Microfinance institutions

Note4Students

From UPSC perspective, the following things are important :

Prelims level: MFIs

Mains level: Paper 3- Freeing up microfinance institutions

The microfinance institutions (MFI) faced several restrictions by RBI which were not applicable to banks, NBFC and small finance banks. This denied the MFIs level playing field. A recent Consultative document by the RBI frees MFIs from such restrictions.
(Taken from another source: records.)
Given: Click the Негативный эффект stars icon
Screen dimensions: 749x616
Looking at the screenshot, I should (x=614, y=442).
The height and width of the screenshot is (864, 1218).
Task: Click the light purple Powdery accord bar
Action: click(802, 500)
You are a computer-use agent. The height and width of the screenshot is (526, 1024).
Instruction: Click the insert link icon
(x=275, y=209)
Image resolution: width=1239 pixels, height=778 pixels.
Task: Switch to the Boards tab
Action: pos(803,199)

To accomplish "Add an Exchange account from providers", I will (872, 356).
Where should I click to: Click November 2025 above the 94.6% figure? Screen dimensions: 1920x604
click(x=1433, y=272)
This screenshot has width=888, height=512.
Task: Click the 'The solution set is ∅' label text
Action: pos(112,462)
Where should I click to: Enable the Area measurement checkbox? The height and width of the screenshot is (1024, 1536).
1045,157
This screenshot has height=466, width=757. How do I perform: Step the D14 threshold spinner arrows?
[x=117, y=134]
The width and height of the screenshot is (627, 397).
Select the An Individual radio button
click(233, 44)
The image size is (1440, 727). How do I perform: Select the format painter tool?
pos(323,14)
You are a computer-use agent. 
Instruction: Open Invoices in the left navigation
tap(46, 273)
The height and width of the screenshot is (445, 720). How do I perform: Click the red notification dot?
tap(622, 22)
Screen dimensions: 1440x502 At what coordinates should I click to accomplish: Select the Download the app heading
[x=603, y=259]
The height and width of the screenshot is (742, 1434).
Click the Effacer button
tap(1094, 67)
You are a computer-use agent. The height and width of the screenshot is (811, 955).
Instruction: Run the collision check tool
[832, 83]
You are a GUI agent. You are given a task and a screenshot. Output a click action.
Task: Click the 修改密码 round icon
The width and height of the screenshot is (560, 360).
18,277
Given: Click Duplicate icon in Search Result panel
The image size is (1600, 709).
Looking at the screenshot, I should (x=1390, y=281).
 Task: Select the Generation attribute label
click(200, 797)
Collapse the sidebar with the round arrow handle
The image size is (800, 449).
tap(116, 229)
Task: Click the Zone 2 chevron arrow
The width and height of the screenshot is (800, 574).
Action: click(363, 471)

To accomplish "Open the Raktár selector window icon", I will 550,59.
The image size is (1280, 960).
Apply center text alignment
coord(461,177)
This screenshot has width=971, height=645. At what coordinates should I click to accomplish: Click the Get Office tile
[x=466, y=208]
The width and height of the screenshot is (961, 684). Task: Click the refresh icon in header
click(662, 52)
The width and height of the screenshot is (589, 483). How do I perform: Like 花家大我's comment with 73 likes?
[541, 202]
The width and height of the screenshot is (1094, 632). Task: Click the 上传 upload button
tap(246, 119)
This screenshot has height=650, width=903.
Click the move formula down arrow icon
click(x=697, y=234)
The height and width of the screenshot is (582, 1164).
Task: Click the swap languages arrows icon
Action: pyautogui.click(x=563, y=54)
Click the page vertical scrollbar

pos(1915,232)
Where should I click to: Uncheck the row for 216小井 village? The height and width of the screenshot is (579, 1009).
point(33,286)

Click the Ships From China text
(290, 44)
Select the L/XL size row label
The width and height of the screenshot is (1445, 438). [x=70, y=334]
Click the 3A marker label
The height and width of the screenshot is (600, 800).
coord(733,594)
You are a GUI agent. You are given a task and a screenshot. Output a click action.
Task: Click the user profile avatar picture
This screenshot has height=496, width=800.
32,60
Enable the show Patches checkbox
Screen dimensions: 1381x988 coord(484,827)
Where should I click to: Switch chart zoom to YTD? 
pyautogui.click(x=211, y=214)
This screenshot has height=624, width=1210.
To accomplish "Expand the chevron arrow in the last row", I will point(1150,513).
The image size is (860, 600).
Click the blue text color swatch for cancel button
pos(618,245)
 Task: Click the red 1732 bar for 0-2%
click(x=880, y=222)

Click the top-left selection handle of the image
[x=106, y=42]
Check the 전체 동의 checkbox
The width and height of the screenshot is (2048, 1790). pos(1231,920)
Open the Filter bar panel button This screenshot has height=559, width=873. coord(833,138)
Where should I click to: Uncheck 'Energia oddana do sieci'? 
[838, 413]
The article explains this in detail.

Background of regulation of MFI’s  by RBI

  • RBI first allowed informal self-help groups to open savings accounts in banks and bank lending to these groups in 1991-92.
  • In 2000, RBI permitted all types of institutions to offer microcredit and bank loans extended to these institutions for on-lending were treated as part of the priority sector lending.
  • Beyond these, RBI was unwilling to bring in any regulations on the plea that as long as these are not deposit-taking institutions there is no need to regulate them. 
  • That was the stand of various RBI-appointed committees too, including the Vyas Committee of 2004.
  • Based on the Malegam Committee recommendations, RBI came out with detailed guidelines for microfinance institutions (not the microfinance sector) in 2011.
  • These guidelines introduced a new category of NBFCs, viz NBFC-MFIs (microfinance institutions).
  • It also set norms for income criteria for clients of MFIs, repayment period, borrower loan limits, interest rate norms and caps, limits on a number of lenders to a borrower and a host of other norms and criteria.

How these norms created the issue of a level playing field?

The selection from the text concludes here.